→ **TASK DATA**

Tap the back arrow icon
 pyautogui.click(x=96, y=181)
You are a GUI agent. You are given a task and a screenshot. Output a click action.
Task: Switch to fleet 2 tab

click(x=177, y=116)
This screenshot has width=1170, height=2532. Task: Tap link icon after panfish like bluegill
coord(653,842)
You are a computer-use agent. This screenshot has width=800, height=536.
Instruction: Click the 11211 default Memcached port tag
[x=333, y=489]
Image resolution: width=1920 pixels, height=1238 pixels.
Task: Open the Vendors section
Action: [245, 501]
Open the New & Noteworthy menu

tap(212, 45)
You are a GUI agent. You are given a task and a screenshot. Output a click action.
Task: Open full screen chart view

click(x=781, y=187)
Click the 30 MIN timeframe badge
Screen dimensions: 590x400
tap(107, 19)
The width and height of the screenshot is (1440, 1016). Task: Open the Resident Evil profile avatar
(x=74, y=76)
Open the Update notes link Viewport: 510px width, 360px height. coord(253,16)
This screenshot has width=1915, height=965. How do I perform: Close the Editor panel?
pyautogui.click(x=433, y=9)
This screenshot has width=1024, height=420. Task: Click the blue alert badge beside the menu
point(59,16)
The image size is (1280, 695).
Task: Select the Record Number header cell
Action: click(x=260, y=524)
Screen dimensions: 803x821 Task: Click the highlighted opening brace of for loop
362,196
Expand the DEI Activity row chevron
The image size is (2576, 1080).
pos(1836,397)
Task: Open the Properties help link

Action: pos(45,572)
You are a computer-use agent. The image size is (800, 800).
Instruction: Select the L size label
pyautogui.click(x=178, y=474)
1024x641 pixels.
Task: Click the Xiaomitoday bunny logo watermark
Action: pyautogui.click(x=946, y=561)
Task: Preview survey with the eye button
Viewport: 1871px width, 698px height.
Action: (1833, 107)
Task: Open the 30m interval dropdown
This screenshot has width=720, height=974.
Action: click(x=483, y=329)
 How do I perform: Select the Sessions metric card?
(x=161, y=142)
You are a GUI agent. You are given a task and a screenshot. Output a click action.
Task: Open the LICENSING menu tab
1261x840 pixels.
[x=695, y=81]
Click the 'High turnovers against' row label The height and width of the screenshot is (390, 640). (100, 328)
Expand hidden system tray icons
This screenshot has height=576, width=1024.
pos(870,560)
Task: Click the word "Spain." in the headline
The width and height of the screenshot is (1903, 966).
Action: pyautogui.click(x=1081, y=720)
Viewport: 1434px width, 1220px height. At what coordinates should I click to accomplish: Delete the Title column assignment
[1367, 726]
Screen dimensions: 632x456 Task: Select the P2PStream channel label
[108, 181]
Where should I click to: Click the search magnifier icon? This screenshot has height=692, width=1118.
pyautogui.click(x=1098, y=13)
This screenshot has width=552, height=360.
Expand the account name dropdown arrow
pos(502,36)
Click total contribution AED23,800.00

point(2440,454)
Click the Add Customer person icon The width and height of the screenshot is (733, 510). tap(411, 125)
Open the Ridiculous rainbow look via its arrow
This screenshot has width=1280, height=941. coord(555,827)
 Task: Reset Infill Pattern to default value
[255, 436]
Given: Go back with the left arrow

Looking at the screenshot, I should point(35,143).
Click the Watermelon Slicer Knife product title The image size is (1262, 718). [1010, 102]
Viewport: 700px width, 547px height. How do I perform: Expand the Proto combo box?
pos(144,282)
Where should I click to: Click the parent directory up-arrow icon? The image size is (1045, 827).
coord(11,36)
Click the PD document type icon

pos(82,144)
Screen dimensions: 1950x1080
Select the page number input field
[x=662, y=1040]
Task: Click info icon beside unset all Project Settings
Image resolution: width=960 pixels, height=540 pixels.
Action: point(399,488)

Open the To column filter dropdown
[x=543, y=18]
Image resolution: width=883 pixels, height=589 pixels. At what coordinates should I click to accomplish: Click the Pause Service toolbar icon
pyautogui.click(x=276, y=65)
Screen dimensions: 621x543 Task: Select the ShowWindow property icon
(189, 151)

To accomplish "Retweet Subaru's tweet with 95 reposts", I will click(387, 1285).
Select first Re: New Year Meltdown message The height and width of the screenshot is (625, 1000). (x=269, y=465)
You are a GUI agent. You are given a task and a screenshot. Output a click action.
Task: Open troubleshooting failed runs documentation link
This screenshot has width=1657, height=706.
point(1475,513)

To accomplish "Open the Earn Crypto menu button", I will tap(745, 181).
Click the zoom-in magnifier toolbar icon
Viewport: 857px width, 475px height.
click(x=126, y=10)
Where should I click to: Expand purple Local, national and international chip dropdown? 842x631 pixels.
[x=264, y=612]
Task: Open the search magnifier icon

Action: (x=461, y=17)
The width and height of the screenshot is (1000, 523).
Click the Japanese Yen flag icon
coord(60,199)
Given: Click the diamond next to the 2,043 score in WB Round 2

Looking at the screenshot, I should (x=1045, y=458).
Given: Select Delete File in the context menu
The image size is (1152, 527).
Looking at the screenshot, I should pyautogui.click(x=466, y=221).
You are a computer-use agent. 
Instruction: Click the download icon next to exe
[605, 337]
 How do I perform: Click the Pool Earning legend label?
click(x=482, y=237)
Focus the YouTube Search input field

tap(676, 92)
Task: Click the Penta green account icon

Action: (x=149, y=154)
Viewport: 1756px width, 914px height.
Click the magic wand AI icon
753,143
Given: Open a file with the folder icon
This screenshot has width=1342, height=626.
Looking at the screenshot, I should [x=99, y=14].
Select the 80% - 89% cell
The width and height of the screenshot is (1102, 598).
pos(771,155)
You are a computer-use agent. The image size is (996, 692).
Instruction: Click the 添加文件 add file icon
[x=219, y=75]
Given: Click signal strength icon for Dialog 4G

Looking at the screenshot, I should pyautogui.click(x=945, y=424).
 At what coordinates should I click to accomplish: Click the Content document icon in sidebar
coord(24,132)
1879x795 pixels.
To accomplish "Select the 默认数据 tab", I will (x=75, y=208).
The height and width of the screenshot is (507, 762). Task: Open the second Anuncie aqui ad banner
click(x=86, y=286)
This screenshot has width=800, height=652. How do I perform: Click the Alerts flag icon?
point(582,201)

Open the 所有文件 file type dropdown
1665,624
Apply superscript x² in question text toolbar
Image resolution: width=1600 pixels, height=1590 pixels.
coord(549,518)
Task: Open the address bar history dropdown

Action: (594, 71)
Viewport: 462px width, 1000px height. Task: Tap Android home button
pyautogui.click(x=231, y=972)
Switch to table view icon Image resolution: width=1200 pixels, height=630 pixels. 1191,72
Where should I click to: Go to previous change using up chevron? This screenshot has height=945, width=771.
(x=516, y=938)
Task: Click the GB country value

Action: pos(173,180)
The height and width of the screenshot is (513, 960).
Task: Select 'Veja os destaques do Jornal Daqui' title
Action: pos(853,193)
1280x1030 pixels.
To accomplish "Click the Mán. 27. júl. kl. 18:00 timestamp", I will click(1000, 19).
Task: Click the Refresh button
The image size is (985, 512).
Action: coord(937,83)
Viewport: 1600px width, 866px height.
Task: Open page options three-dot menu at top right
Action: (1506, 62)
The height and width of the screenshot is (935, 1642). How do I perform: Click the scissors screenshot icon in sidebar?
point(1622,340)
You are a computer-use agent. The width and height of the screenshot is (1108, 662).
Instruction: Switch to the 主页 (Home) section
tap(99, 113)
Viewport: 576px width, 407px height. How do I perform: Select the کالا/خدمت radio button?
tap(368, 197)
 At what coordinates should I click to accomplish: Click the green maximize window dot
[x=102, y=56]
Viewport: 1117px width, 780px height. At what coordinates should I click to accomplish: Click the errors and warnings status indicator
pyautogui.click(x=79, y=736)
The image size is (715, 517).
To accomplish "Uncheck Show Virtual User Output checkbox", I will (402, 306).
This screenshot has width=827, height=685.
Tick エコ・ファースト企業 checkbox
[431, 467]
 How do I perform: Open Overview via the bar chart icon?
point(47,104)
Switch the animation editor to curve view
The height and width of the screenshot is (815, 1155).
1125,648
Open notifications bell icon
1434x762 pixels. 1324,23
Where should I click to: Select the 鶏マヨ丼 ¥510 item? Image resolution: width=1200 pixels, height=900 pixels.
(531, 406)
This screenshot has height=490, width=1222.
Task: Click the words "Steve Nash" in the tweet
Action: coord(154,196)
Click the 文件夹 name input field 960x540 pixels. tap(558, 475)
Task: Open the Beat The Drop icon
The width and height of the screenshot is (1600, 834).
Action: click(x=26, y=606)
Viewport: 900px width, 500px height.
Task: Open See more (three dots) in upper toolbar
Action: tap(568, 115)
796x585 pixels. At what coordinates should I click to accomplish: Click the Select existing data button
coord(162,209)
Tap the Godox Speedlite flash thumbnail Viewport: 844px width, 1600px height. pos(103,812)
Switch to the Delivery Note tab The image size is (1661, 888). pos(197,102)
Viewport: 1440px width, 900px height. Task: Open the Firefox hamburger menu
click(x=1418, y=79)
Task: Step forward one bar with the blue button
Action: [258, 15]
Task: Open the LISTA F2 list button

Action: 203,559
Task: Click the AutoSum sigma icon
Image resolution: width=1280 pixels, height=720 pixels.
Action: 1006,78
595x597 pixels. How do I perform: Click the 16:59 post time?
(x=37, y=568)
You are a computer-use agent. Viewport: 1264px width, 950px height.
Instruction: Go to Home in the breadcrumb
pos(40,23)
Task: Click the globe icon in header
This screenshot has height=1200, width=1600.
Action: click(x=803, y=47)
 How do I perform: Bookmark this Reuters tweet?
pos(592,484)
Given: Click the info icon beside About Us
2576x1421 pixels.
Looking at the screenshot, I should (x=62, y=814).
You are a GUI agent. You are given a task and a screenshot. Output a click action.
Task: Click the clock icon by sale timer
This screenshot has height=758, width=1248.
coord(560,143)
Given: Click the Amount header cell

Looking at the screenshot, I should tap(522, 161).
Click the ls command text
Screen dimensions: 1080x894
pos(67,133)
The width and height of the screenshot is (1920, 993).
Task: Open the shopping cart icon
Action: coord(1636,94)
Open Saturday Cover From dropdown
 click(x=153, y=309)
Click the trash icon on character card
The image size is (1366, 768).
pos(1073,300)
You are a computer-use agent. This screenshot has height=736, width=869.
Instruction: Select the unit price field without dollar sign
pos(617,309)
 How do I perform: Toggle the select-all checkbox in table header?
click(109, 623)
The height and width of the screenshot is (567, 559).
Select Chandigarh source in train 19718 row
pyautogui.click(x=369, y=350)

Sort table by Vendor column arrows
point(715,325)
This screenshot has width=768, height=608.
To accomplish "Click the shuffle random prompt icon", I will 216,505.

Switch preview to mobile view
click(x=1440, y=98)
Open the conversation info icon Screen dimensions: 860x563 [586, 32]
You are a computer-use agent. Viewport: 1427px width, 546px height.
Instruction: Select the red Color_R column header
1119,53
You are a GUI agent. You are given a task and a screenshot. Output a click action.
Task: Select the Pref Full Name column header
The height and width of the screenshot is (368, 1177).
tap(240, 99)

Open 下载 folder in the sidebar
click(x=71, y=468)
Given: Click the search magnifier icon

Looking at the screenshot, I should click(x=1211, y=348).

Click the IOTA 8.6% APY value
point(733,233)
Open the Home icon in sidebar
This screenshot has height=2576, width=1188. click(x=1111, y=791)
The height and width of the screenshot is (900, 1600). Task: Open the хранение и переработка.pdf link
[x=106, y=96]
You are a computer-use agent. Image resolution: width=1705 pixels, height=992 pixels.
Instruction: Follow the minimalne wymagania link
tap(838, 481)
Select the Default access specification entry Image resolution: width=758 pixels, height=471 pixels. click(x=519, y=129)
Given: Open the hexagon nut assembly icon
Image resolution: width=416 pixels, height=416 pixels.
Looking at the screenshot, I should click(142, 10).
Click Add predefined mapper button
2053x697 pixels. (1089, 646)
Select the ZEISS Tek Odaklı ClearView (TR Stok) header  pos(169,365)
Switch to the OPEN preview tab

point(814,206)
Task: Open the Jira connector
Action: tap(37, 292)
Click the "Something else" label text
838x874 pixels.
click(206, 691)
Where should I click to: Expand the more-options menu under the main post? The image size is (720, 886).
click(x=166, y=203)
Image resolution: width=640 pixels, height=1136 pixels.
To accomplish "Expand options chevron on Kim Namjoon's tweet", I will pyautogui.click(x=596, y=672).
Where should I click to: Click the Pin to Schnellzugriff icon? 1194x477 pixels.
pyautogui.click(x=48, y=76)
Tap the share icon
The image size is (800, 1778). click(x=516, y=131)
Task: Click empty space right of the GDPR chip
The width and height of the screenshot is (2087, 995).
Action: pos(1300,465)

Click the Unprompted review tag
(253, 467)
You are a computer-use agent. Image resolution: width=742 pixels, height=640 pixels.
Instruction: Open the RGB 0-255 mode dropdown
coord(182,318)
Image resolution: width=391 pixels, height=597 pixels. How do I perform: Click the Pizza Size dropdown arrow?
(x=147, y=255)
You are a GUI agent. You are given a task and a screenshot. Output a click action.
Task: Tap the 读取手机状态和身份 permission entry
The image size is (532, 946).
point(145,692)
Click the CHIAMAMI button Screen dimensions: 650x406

→ **TASK TO COMPLETE**
Within the data above, the span starting at the line containing "The width and height of the screenshot is (1440, 1016)." and ending at the line containing "This screenshot has width=552, height=360." is to be retyped exactly, with no other lines.

→ **RESPONSE AREA**
The width and height of the screenshot is (1440, 1016). Task: Open the Resident Evil profile avatar
(x=74, y=76)
Open the Update notes link Viewport: 510px width, 360px height. coord(253,16)
This screenshot has width=1915, height=965. How do I perform: Close the Editor panel?
pyautogui.click(x=433, y=9)
This screenshot has width=1024, height=420. Task: Click the blue alert badge beside the menu
point(59,16)
The image size is (1280, 695).
Task: Select the Record Number header cell
Action: click(x=260, y=524)
Screen dimensions: 803x821 Task: Click the highlighted opening brace of for loop
362,196
Expand the DEI Activity row chevron
The image size is (2576, 1080).
pos(1836,397)
Task: Open the Properties help link

Action: pos(45,572)
You are a computer-use agent. The image size is (800, 800).
Instruction: Select the L size label
pyautogui.click(x=178, y=474)
1024x641 pixels.
Task: Click the Xiaomitoday bunny logo watermark
Action: pyautogui.click(x=946, y=561)
Task: Preview survey with the eye button
Viewport: 1871px width, 698px height.
Action: (1833, 107)
Task: Open the 30m interval dropdown
This screenshot has width=720, height=974.
Action: click(x=483, y=329)
 How do I perform: Select the Sessions metric card?
(x=161, y=142)
You are a GUI agent. You are given a task and a screenshot. Output a click action.
Task: Open the LICENSING menu tab
1261x840 pixels.
[x=695, y=81]
Click the 'High turnovers against' row label The height and width of the screenshot is (390, 640). (100, 328)
Expand hidden system tray icons
This screenshot has height=576, width=1024.
pos(870,560)
Task: Click the word "Spain." in the headline
The width and height of the screenshot is (1903, 966).
Action: pyautogui.click(x=1081, y=720)
Viewport: 1434px width, 1220px height. At what coordinates should I click to accomplish: Delete the Title column assignment
[1367, 726]
Screen dimensions: 632x456 Task: Select the P2PStream channel label
[108, 181]
Where should I click to: Click the search magnifier icon? This screenshot has height=692, width=1118.
pyautogui.click(x=1098, y=13)
This screenshot has width=552, height=360.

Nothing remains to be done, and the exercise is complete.